--- Excerpt Enclosed Below ---

Tuesday, October 10, 2006

Preparing Your Child For Surgery

Recently, I was a guest of our local hospital getting some surgery done on my nose (I will save you the details) and I noticed several children getting prepped for operations. In fact, the doctor that did mine, before she got to me, she did an adenoid operation on a little tyke that could not have been much more than two.

Face it, surgery at any age is scary, heck even I was scared and my surgery was pretty minor and only a half an hour long and I am an adult! Imagine what it would be like for a child who has no idea what is going on?

The nurses at the hospital that I was at are the best and they were very nice to me (I was alone, my parents had left and my hubby was coming later after my surgery as he would have just had to wait till I was out of surgery.) I can not imagine taking a child there, yet, it needs to be done sometimes. How do you as a parent get your child ready for their upcoming surgery?

--- End of Enclosed Excerpt ---
--- Entries supplied Enclosed Below ---

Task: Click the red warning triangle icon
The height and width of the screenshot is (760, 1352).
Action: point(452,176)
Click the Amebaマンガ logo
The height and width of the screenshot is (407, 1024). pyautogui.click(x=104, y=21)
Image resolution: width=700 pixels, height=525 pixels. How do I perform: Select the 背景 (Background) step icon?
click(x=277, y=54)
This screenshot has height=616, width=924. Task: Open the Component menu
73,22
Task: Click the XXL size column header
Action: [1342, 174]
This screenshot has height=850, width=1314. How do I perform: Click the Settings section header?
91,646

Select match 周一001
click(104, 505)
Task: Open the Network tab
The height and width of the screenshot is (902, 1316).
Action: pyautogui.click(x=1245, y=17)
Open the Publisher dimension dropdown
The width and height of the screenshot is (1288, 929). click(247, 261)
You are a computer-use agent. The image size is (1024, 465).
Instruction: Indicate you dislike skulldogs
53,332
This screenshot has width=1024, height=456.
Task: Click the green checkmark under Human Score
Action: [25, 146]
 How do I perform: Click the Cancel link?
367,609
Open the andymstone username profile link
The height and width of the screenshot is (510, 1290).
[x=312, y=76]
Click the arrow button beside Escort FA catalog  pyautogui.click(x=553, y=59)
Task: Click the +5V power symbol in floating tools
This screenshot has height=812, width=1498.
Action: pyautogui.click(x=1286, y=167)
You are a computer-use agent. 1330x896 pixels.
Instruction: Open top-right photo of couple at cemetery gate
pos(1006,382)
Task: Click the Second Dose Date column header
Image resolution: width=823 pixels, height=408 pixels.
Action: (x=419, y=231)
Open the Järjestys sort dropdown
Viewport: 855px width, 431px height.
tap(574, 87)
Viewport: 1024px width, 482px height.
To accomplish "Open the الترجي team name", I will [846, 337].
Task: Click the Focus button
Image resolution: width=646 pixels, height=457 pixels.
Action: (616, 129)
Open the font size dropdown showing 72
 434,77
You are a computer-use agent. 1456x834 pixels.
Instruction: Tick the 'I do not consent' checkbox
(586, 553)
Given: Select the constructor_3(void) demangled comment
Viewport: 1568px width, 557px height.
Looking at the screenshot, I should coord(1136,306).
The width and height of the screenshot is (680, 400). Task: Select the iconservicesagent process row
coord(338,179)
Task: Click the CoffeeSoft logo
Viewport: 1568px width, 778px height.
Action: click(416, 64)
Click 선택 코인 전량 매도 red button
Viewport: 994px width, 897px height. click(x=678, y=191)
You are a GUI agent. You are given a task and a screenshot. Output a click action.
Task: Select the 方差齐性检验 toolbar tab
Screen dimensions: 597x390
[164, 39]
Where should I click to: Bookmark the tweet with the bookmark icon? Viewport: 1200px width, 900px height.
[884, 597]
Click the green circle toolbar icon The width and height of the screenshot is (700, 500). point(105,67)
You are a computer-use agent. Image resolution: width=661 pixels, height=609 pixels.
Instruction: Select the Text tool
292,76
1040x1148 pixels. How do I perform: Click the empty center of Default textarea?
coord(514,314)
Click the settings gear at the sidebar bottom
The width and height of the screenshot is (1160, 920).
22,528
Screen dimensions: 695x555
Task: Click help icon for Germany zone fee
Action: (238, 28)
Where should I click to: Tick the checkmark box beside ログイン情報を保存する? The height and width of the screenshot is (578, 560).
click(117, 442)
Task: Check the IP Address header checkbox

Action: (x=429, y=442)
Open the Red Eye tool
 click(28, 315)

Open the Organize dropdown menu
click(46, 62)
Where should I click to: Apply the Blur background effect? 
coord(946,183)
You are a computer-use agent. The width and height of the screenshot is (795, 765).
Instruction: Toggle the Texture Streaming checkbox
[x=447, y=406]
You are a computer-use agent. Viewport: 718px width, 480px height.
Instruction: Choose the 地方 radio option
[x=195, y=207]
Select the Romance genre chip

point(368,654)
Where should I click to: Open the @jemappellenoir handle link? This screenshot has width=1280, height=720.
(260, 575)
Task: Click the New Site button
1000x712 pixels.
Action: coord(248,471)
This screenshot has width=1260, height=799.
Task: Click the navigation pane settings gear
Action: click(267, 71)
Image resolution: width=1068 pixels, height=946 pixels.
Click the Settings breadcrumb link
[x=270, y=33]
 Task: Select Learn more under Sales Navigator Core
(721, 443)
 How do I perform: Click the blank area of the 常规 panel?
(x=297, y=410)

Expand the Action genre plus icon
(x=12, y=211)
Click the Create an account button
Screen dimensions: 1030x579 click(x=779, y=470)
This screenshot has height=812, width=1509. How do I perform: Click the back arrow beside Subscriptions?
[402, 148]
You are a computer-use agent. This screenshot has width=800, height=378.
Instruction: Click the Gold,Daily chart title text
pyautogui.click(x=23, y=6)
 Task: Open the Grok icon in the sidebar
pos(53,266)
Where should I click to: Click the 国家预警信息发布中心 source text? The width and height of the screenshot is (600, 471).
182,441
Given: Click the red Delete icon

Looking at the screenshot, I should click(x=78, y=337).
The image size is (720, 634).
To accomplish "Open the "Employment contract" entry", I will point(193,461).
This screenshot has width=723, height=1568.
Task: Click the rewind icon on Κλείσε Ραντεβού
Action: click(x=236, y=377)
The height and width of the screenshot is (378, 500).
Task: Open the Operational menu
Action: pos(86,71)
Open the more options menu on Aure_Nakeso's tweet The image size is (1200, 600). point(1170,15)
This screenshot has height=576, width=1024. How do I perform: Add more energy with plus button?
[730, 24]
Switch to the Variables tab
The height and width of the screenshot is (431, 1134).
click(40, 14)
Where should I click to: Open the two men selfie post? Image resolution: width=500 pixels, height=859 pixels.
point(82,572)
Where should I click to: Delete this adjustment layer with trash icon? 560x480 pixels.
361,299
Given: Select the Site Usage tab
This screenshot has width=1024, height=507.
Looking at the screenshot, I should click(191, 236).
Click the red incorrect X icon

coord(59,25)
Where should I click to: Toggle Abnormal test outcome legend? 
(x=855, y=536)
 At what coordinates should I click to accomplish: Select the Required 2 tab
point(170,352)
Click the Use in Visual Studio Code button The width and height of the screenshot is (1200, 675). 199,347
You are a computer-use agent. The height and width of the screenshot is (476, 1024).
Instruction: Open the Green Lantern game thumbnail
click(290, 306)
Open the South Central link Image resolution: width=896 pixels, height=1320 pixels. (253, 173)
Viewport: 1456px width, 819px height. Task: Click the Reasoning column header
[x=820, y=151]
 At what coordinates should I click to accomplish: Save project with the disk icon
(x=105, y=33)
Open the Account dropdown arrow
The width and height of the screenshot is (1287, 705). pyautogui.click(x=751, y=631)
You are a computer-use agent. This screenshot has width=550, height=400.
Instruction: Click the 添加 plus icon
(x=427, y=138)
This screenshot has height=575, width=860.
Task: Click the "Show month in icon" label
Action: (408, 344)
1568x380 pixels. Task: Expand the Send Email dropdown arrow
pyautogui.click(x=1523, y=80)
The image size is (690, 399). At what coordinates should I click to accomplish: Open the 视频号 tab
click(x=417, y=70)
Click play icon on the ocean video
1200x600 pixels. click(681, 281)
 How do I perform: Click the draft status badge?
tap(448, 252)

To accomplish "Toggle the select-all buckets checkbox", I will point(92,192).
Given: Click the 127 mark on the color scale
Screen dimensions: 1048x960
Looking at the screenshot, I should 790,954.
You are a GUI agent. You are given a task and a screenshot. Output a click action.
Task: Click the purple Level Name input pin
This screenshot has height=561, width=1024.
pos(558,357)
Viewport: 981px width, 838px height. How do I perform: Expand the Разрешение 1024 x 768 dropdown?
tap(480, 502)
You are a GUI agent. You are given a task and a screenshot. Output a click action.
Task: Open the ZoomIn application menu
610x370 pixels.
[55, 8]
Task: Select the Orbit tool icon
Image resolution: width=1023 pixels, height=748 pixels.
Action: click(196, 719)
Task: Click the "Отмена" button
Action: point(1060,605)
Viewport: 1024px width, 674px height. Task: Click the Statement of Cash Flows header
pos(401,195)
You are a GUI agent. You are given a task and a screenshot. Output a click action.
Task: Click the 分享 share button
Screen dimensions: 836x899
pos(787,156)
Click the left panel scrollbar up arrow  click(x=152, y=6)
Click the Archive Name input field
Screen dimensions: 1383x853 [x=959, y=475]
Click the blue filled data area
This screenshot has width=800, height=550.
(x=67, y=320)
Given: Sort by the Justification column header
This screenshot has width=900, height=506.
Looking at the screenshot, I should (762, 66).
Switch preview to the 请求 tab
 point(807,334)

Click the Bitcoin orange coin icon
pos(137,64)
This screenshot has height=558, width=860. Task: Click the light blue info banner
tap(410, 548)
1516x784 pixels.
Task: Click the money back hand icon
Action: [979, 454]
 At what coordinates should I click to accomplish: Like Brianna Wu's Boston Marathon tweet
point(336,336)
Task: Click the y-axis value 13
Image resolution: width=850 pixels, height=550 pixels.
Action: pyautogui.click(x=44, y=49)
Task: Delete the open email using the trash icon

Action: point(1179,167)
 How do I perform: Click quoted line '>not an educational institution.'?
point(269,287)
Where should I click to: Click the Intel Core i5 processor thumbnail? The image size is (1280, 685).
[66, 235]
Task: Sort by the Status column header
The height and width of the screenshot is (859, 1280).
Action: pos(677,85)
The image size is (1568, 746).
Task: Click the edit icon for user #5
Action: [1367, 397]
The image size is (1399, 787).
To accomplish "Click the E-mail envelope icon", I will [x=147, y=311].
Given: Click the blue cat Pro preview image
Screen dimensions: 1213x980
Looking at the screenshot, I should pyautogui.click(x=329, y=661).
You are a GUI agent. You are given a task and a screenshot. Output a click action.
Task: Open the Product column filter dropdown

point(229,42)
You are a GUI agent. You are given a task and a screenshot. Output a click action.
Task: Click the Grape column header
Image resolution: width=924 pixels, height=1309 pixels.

--- End of Enclosed Entries supplied ---

From the text above on preparing a child for surgery, return the stretch from "Recently, I was" through "more than two.", copied word for word.

» Reply to the task:
Recently, I was a guest of our local hospital getting some surgery done on my nose (I will save you the details) and I noticed several children getting prepped for operations. In fact, the doctor that did mine, before she got to me, she did an adenoid operation on a little tyke that could not have been much more than two.